When the oxide of generic metal M is heated at 25.0 °C, only a negligible amount of M is produced.
O2M(s) ----> M(s) +O2(g) delta G= 290.5 Kj/mol
When this reaction is coupled to the conversion of graphite to carbon dioxide, it becomes spontaneous. What is the chemical equation of this coupled process? Show that the reaction is in equilibrium, include physical states, and represent graphite as C(s).

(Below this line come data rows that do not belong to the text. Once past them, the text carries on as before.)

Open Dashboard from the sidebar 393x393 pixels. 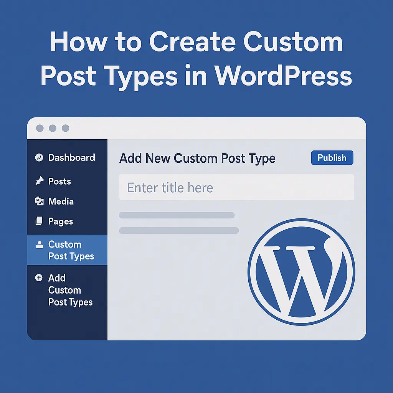72,157
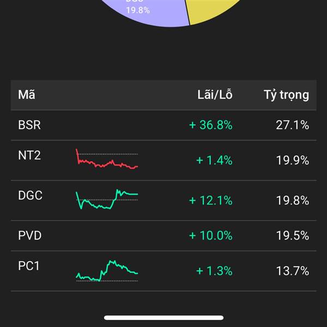Viewport: 327px width, 327px height.
Task: Click DGC's +12.1% gain figure
Action: click(x=210, y=200)
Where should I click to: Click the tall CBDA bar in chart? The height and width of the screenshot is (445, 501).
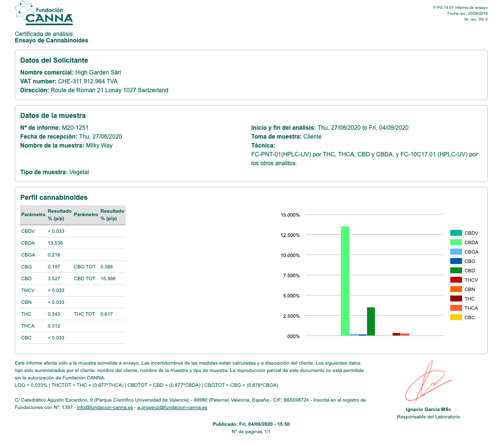pos(345,281)
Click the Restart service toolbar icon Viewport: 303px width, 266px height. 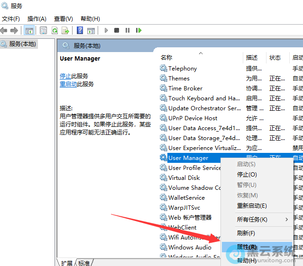click(x=138, y=30)
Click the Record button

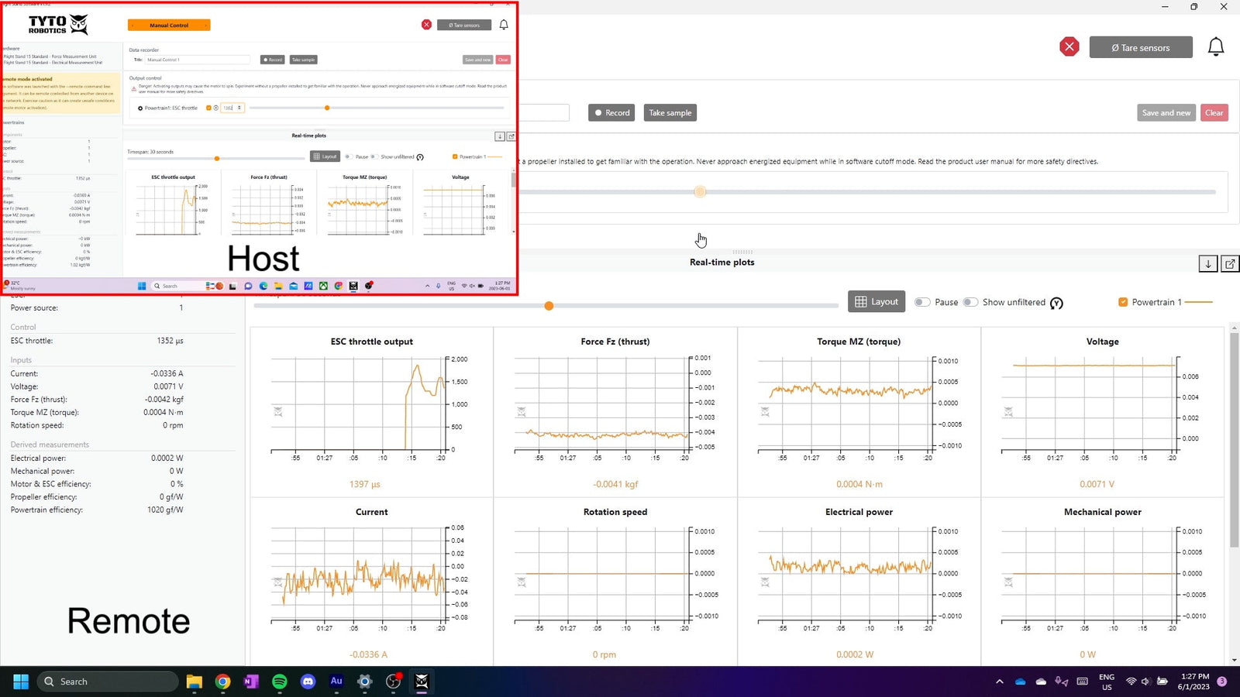pos(611,113)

I got the coupled reaction is:
O2M(S)+C(S)>>M(S)+CO2(G)
ive been trying for the thermodynamic equillibrium constant which is the next part of the question:
I got ln(0.04193) and did e^-3.17 but its wrong. can anyone help?
I've just moved and don't know where my tables are but here is what you do.
MO2 ==> M + O2 dG = 290.5 kJ/mol
C + O2 ==> CO2 dG = look in the tables for dGf.
Add equation 1 to equation 2 to obtain the equation you want which is
MO2 + C ==> M + CO2 and dGrxn = dGf for eqn 1 + dGf for eqn 2.
Then dGrxn = -8.314(298)*lnK
thankyouu so much
To solve this problem, we can start by understanding the concept of coupling reactions and their equilibrium constant.
Coupling reactions involve combining two or more chemical reactions to create an overall reaction. In this case, the reaction of interest can be represented as:
O2M(s) + C(s) → M(s) + CO2(g)
To determine if this reaction is in equilibrium, we need to calculate the equilibrium constant using the Gibbs free energy change. We have the value of ΔG for the spontaneous reaction involving the conversion of O2M(s) to M(s) and O2(g), which is ΔG = 290.5 kJ/mol.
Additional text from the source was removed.